The NEOS income-seeking ETF suite offers income opportunities within core asset classes. The funds offer familiar risk profiles for advisors and investors while also optimizing the tax efficiency of the income earned in core portfolio allocations.
The (SPYI ) seeks to capture income opportunities within equities. Meanwhile the (BNDI ) invests across the broad bond market. For advisors looking at ultra-short duration opportunities, the (CSHI ) invests in 90-day Treasury bills.
Tax-Efficient Income Opportunities Within Core Allocations
All three funds utilize options on the S&P 500 index to enhance tax-efficient income opportunities.
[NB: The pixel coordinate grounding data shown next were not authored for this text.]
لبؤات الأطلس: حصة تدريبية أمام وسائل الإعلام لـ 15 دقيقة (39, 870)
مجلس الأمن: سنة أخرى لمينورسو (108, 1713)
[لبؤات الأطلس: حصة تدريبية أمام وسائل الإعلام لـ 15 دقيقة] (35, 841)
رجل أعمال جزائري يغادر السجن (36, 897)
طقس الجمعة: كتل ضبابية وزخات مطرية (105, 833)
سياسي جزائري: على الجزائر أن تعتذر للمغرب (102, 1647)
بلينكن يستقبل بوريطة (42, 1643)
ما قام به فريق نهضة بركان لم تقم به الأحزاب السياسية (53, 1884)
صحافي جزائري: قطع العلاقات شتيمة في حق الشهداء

SPYI writes call spreads on equities while BNDI and CSHI utilize put spreads.
These options are options classified as Section 1256 contracts that have favorable tax rates. 60% of capital gains from the premiums are taxed as long-term, and 40% are taxed as short-term, regardless of how long the options were held.
Since inception in August 2022, all three funds have outperformed each asset class benchmark. This outperformance includes both distribution yield and total return through 04/30/23.
- CSHI’s distribution yield of 6.15% since inception is well above the (BIL ) at 4.64%. Total returns for CSHI are 3.66% compared to BIL’s 2.48% over the same period. CSHI has an expense ratio of 0.38%.
- SPYI’s distribution yield of 12.31% is significantly above the (SPY )’s 1.54% distribution yield. Total returns are a beat too, with SPYI yielding 5.09% total returns compared to SPY’s 4.61% over the same period. SPYI has an expense ratio of 0.68%.
- BNDI’s distribution yield was 5.17% versus the (AGG ) distribution yield of 3.03%. Total returns for BNDI were 1.93% compared to AGG’s 0.57% in the same period. BNDI has an expense ratio of 0.58%.
Though the funds are young, it is noteworthy performance and advisors and investors continue to take note. Collectively, the three funds have brought in almost $92 million YTD.